The effort is an outgrowth of The Alzheimer’s Project, the county-led initiative to find a cure and help families struggling with the disease. The county today released the project’s latest annual report, which lists a wide range of regional improvements and 2017 goals.

"If there's ever going to be a cure for Alzheimer's, I'm convinced it's going to come out of San Diego County,” Gaspar said. “Sadly, the need for services in this community is growing at a fast pace and we must keep up to ensure a comfortable quality of life for them."

In her recent State of the County speech, Jacob highlighted the growing concern among caregivers, physicians and others about the absence of a clear model to help dementia patients in crisis situations, such as a medical emergency or law enforcement issue.

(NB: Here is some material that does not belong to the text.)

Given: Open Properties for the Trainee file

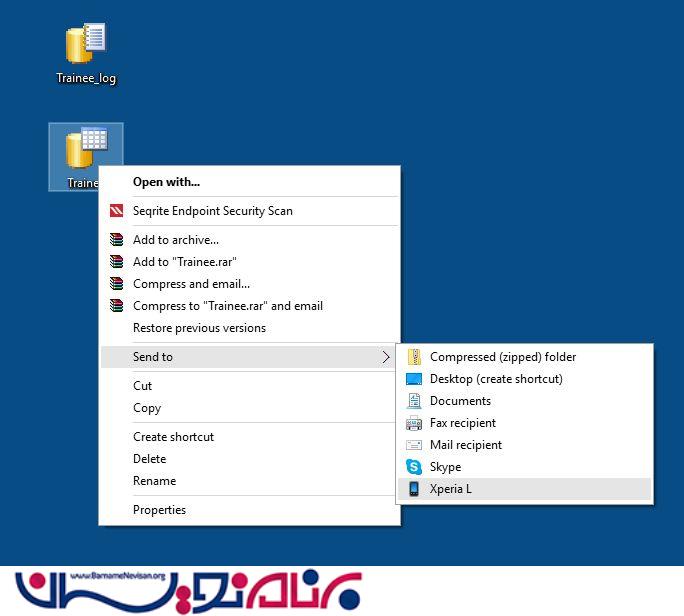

Sharp Grossmont Hospital in La Mesa and the Grossmont Healthcare District are teaming up with the county to develop and test a protocol to assist these seniors and steer them to needed services.

“Despite the fact that there's no treatment, Alzheimer's disease is creating a crisis in local emergency rooms,” said Mary Ball, CEO and president of Alzheimer’s San Diego. “People with Alzheimer's are admitted twice as often and the cost of caring for them in emergency rooms and hospitals is three times higher than people of the same age without the disease.”

San Diegans with Alzheimer’s and other types of dementia are seen by local hospitals about 30,000 times a year, while the number of Sheriff’s Department calls involving seniors is on the rise.

County officials expect the number of seniors who find themselves in crisis to continue to rise, noting that those 65 and older are the fastest-growing age group in the region.

“The care and treatment of people with dementia represents one of our most challenging public health concerns,” said Dr. Michael Plopper, chief medical officer with Sharp Behavioral Health Services. “Often, admission to a hospital is a pathway of last resort for caregivers of loved ones with dementia. We need to develop non-traditional partnerships to address our immediate needs in San Diego County. This board vote today represents just such an effort.”

San Diego’s top brain researchers, public universities, health care systems, elected leaders and others have come together under the umbrella of The Alzheimer’s Project to launch a series of improvements since 2014.

They include beefing up safeguards for those at risk of wandering and developing the region’s first standards for the diagnosis and treatment of dementia.

With the support of San Diego Mayor Kevin Faulconer and philanthropist Darlene Shiley, the project has also spawned a spinoff, Collaboration4Cure, a research incubator on Torrey Pines Mesa led by local scientists and Alzheimer’s San Diego.

This year’s goals for The Alzheimer’s Project include the creation of a dementia screening app for primary care doctors and expanded services for caregivers.

“While we are pleased with the progress so far, in many ways, our work is just starting,” Jacob and Gaspar write in a joint letter included in the project’s new annual report.